== Exercise ==
Could you retype only the lines from the one containing "You are a GUI" through the final line of the entries, both included, skipping any images?

===== Records

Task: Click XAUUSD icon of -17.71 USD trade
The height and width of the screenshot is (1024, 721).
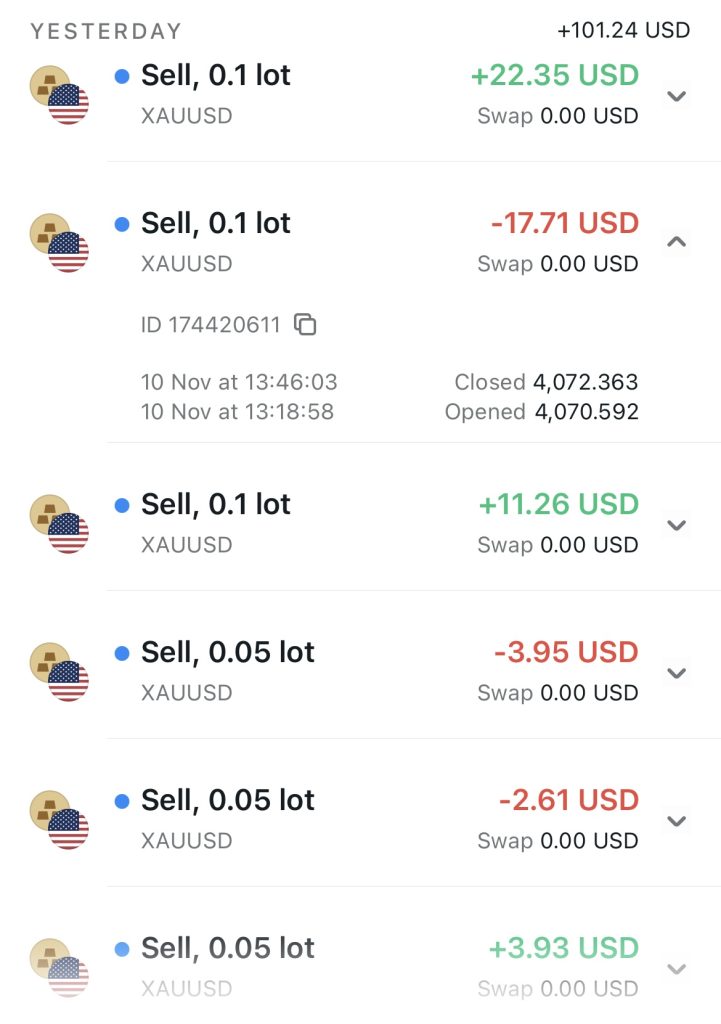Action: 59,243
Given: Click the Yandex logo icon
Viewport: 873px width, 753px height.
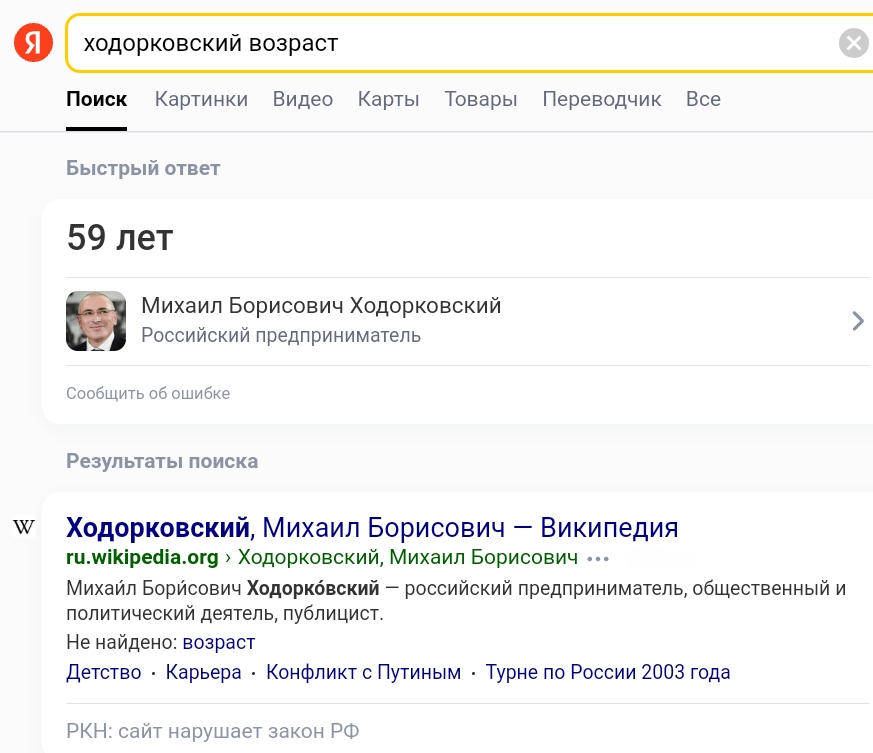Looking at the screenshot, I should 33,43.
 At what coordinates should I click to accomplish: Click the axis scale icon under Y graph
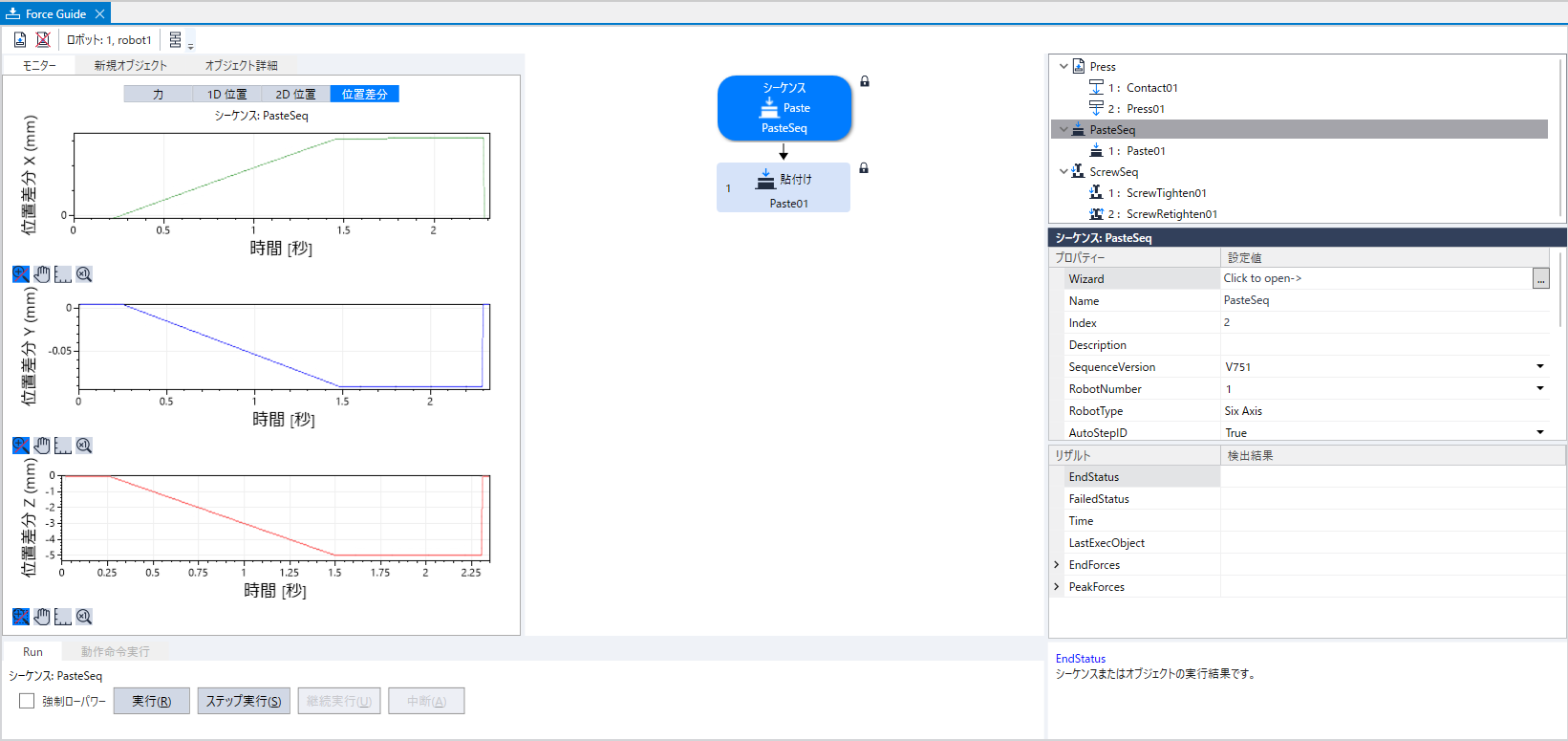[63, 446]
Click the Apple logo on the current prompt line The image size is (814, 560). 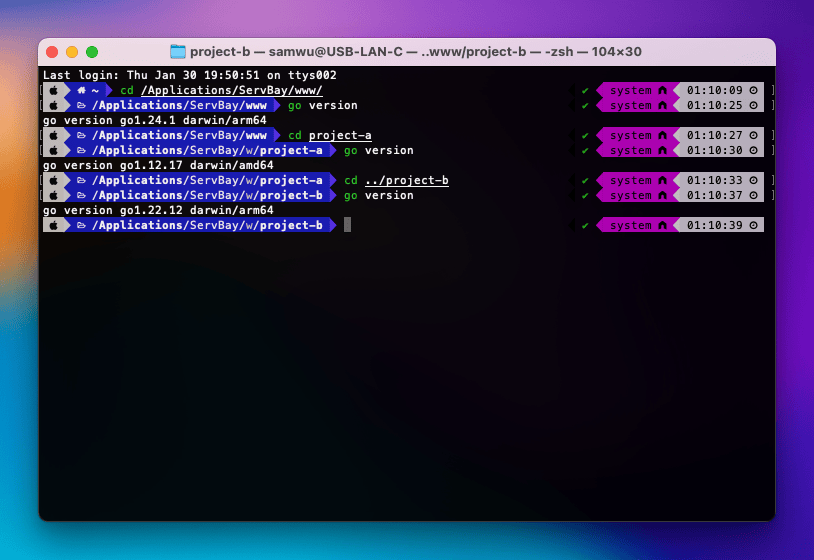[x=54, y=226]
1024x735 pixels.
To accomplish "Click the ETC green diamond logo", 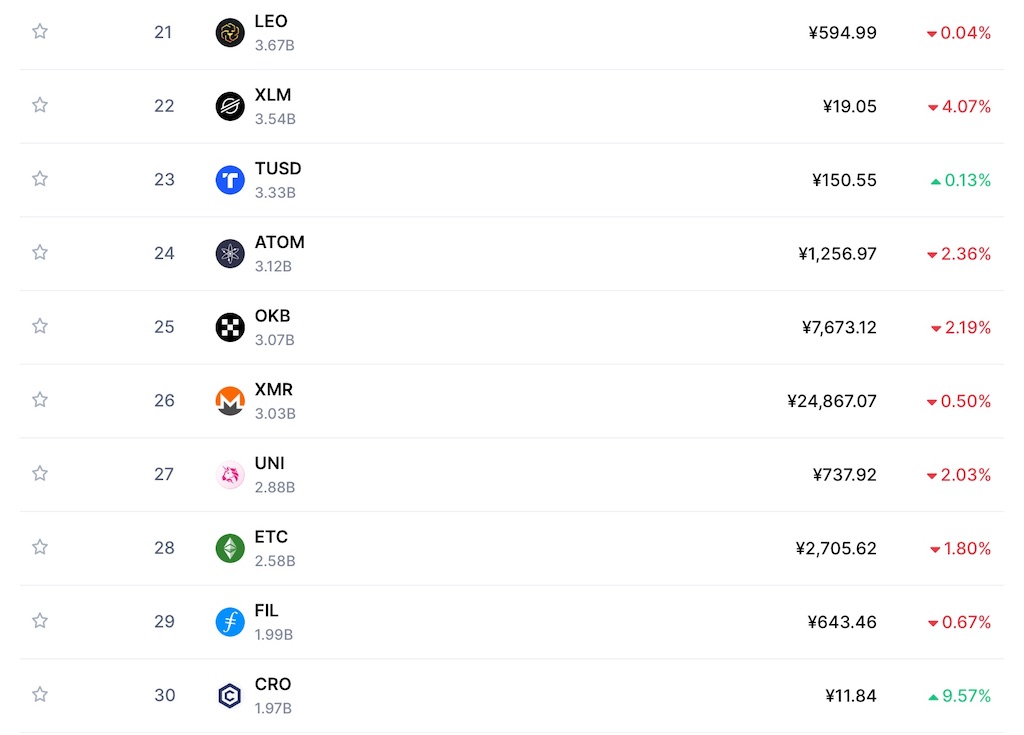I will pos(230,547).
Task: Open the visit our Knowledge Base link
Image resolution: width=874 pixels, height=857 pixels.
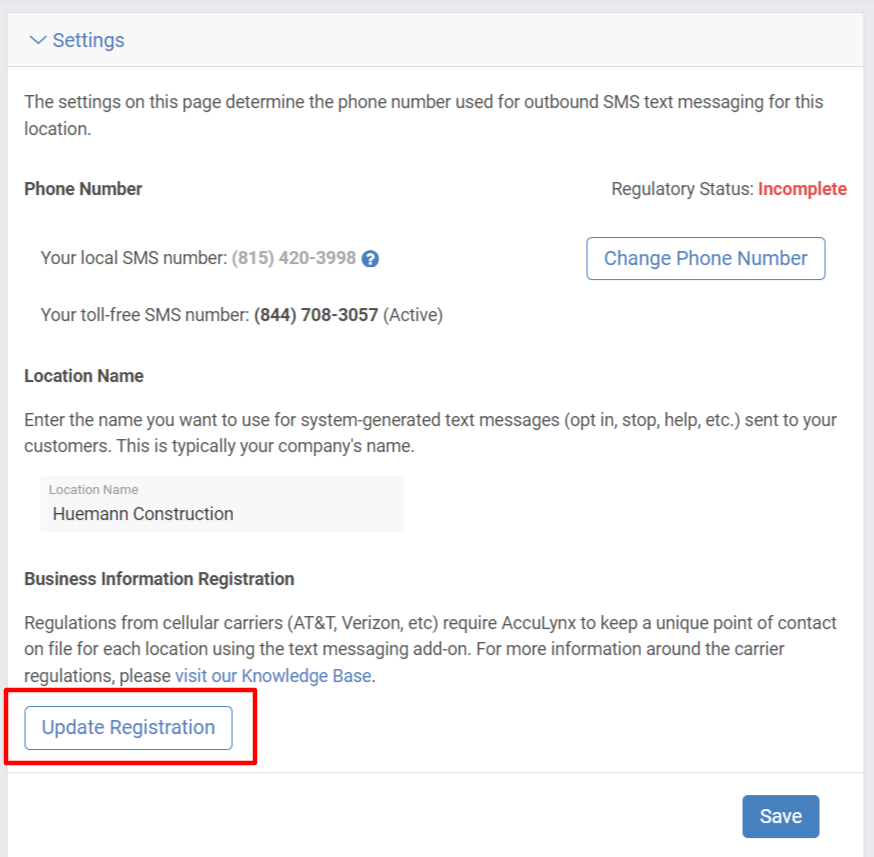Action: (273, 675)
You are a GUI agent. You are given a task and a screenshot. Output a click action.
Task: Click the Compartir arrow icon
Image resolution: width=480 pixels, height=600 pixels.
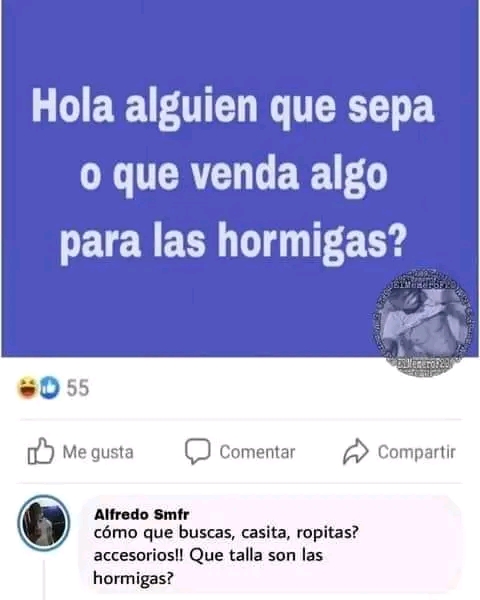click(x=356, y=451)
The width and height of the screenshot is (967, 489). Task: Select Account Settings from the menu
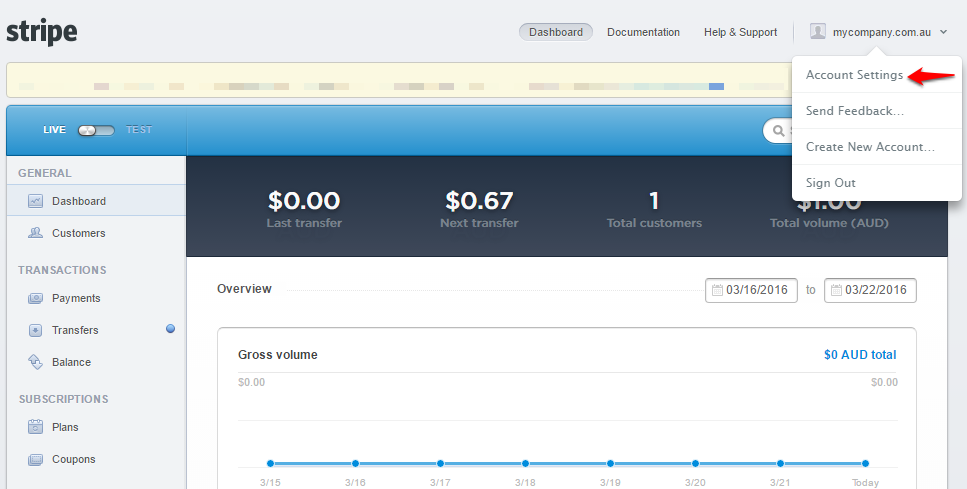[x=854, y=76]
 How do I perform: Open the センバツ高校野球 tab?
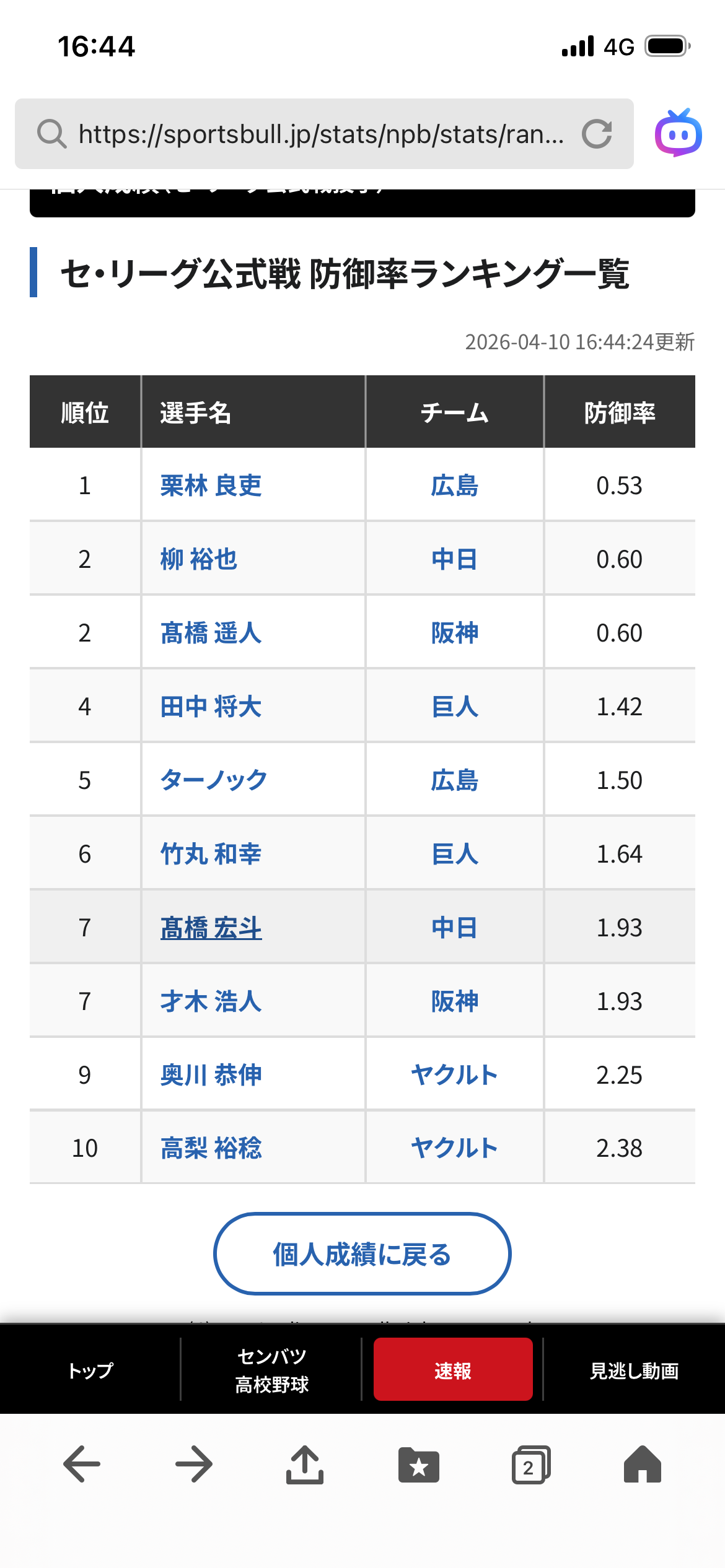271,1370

==========

== Expected answer ==
You are a GUI agent. You are given a task and a screenshot. Output a click action.
Task: Click the Compartir arrow icon
Image resolution: width=480 pixels, height=600 pixels.
click(x=356, y=451)
The width and height of the screenshot is (967, 489). Task: Select Account Settings from the menu
[x=854, y=76]
 How do I perform: Open the センバツ高校野球 tab?
271,1370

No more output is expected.